Но N ничего не ответил. Некоторое время я подождал с закрытыми глазами, а потом глянул в его сторону. Но там уже никого не было.
С кем же я тогда разговаривал?! С какими тенями?
И тут мне стало по-настоящему горько и страшно, совсем как тогда, когда пудель Арти обнюхивал меня. Его оттащили, а ожидание боли сменилось горечью, которая уже никуда не исчезала и все эти годы изматывала меня…
6. Полицейский Фаркаш:
Каждый раз после посещения мамы мне становилось не по себе, и потом долгое время я чувствовал себя виноватым. Мне всегда казалось, что я что-то упустил или не сделал, чтобы облегчить ей жизнь, обеспечив более спокойную и счастливую старость. А всему виной моя дурацкая полицейская работа. Из-за неё я не мог уделять ей столько внимания, сколько она заслуживала, ведь после того, как отец бросил нас, она всю свою жизнь посвятила мне и только мне. Больше замуж так и не вышла.

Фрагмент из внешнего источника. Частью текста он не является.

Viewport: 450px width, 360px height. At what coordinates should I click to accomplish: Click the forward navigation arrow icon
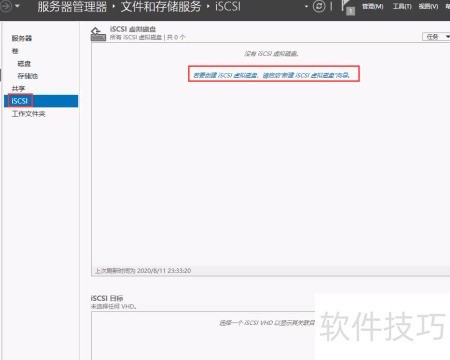tap(5, 6)
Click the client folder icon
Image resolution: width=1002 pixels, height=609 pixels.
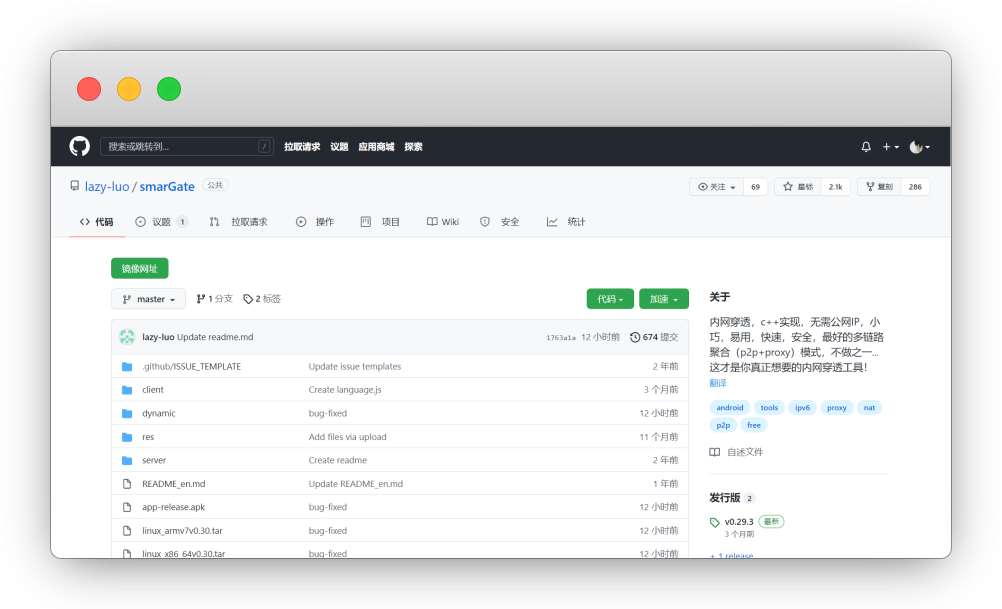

Хотя покладистой и очень уж добренькой её никак не назовёшь. С самого детства, помню, она неотрывно опекала меня. Каждый мой шаг, каждый мой поступок должны были быть у неё на виду. Я жутко завидовал своим друзьям-мальчишкам, которые могли гулять на улице столько, сколько им захочется, ходить везде, даже в самые запретные и страшные места, и особого контроля за ними не было. Я же был маминой собственностью, которую она далеко от себя не отпускала, и если мне обманным путём удавалось от неё скрыться, то наказание, которое следовало спустя некоторое время, было неизбежным, с криком, слезами и скандалами.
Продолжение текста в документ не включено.